- SOURCE MATERIAL -
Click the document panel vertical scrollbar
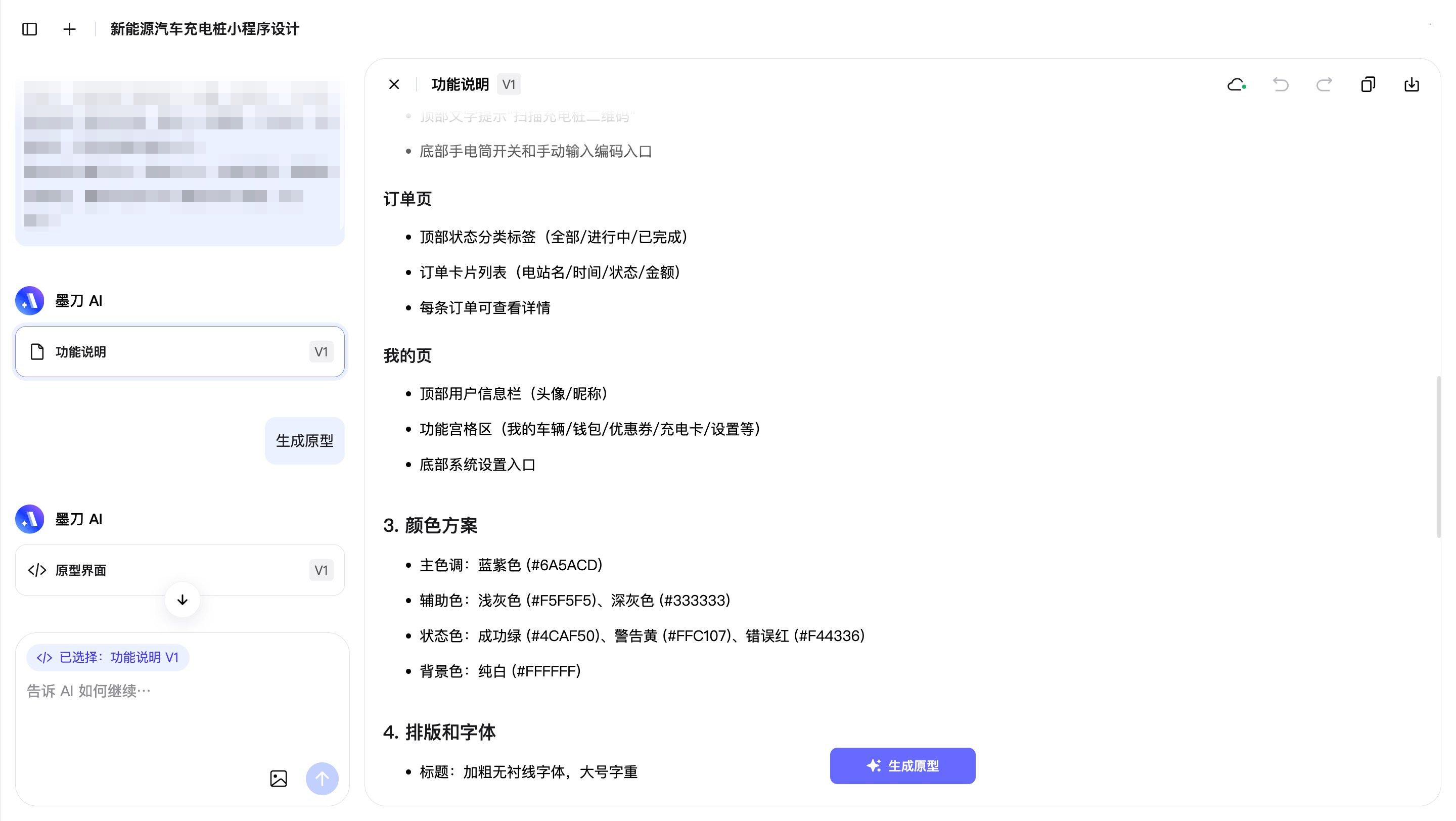1456x821 pixels. [1438, 457]
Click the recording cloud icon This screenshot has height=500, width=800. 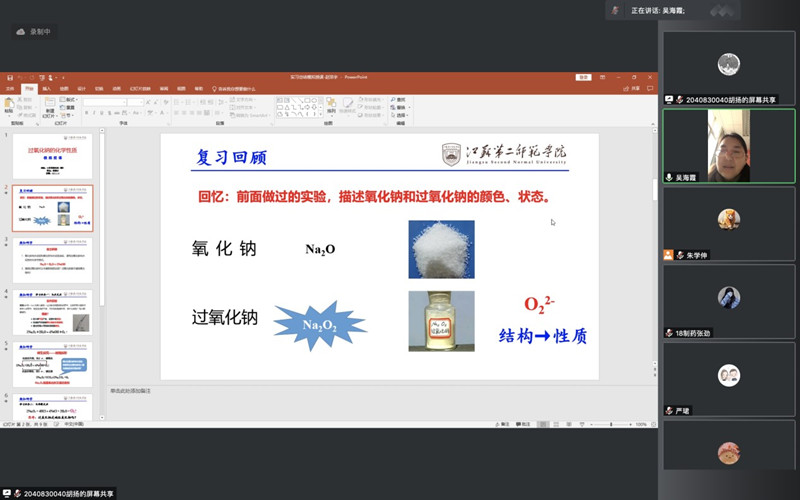tap(21, 32)
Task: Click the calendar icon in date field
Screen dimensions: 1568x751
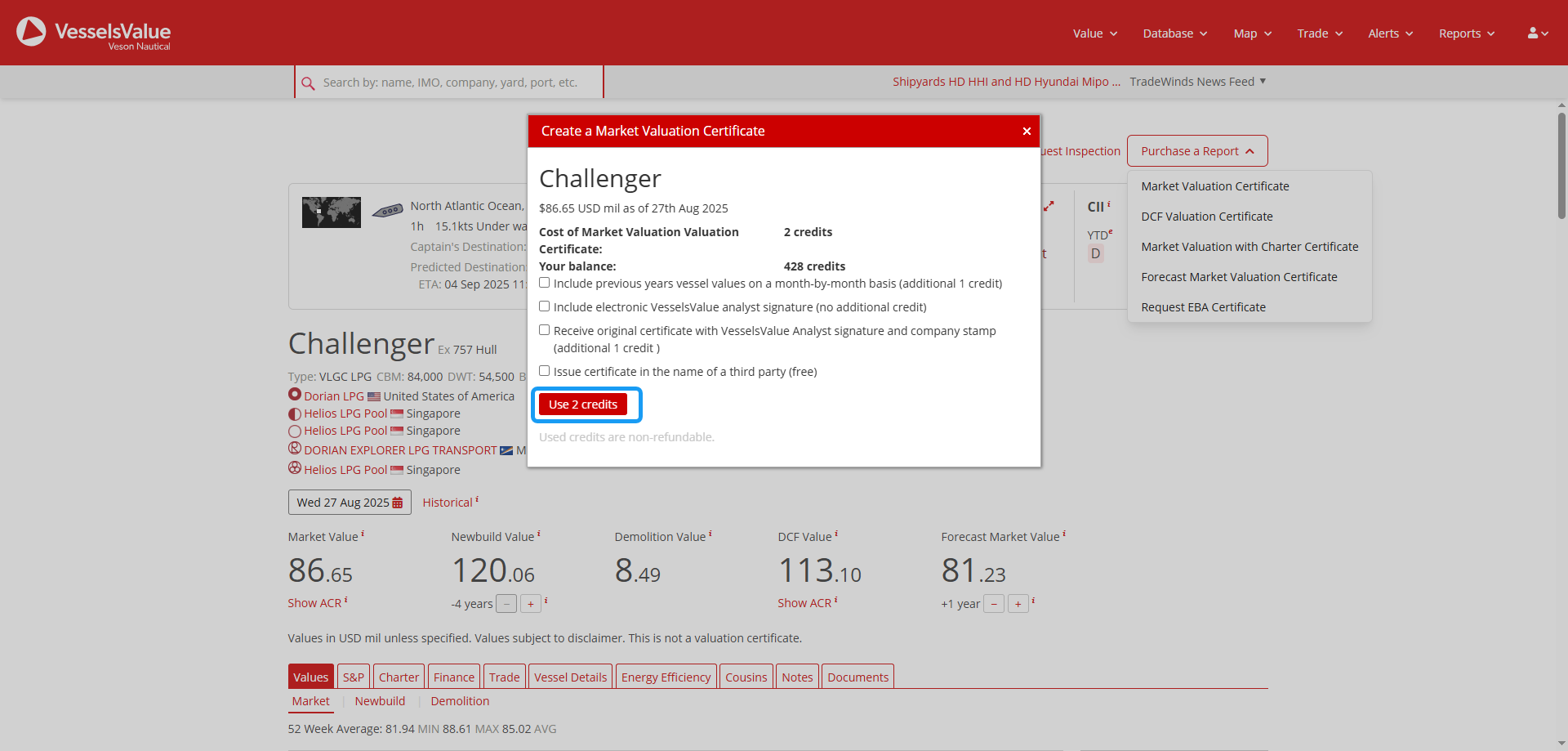Action: click(398, 503)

- SET PROBLEM -
Update the items from the line containing "Task: Click the calendar icon in date field" through the end of the items, replacing "calendar icon" with "calendar button" and keeping everything else the same. Leave the pictures out of your answer.

- CORRECT RESPONSE -
Task: Click the calendar button in date field
Screen dimensions: 1568x751
Action: click(398, 503)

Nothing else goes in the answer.